I suspect that this law is honored more in the breach than the observance nowadays.
It’s bait.
It’s more than likely the “short” school bus...
Maybe they could do a two-fer with the American Nazi Party, so all folks would need would be a bridge, and they could use both ends of the rope at the same time. Commies off the left side, Nazis off the other left side.
I’m in a tiny farming community but communists were farmers too.
My neighbor has an planning map of it as a much larger planned community with seperate barracks for unmarried farmhands, cottages for married farm workers and workers with children. Mill workers live by the dam, ice workers by the lake and icehouse by the rail line. They expected several thousand people here. There are less than 200 today and its perfect.
I wonder how they would feel seeing this tiny town with their main drag as my private driveway and my house sitting where their icehouse did.
“Now, thanks to the Southern California Young Communist League (YCL), a branch of the Communist Party USA (CPUSA), little red school buses may be coming to your neighborhood.”

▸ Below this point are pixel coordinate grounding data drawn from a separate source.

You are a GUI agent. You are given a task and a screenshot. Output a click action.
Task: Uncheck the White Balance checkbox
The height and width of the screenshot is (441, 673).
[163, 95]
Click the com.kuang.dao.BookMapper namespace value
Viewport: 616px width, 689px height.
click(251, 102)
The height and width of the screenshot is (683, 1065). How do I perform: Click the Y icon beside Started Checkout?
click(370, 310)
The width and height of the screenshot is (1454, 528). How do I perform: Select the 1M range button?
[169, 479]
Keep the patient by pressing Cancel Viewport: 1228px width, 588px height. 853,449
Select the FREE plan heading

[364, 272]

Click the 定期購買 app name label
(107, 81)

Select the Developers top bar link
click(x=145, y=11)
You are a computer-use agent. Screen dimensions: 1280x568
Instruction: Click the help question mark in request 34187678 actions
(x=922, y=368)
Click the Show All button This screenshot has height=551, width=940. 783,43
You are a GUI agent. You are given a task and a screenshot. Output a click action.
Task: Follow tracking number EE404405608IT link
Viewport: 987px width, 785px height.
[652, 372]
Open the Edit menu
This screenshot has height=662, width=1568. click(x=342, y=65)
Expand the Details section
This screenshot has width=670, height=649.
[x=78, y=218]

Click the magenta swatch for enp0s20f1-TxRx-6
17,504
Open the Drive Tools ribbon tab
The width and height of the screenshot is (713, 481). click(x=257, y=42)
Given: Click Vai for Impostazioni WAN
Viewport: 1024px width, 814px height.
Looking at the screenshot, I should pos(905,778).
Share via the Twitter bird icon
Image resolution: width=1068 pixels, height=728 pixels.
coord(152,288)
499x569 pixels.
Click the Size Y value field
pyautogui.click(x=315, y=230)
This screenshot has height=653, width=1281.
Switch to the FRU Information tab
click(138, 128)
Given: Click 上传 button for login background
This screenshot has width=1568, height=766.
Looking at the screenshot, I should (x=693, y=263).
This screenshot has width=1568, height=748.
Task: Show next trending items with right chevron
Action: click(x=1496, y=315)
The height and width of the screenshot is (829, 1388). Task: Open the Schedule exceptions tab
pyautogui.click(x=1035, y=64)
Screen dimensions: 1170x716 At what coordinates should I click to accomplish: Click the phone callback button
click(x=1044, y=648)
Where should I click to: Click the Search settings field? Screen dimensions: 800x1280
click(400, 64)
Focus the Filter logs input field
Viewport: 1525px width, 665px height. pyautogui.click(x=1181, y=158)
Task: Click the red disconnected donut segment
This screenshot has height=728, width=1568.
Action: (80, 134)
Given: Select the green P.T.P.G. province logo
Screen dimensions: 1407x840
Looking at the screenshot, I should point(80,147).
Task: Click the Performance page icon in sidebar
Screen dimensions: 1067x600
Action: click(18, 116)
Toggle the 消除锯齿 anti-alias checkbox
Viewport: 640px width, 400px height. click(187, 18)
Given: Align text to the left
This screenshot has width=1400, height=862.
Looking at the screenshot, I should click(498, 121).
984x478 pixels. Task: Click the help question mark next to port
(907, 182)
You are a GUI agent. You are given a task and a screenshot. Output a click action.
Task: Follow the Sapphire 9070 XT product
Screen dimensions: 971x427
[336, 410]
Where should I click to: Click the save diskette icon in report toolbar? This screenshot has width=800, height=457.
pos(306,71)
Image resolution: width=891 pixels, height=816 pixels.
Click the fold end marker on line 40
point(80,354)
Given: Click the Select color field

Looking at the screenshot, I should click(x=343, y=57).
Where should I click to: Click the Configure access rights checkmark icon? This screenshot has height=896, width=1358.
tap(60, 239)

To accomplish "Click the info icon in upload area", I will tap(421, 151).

I thought ACORN disbanded?
None of the communist / socialist / anarchist utopian communities attempted in the US ever succeeded. They all failed, and usually within a year or two. The only thingthat kept them afloat for even that long was an available sugar daddy, like Robert Owen. Once they ran out of money - collapse. And most of them collapsed even before that happened.
The only thing that differentiated the US utopians is that they never quite got around to slaughtering those who didn’t agree with them. Soem might argue that John Brown the abolitionist was one such example, but he doesn’t quuite fit the mold of our noble dreamers.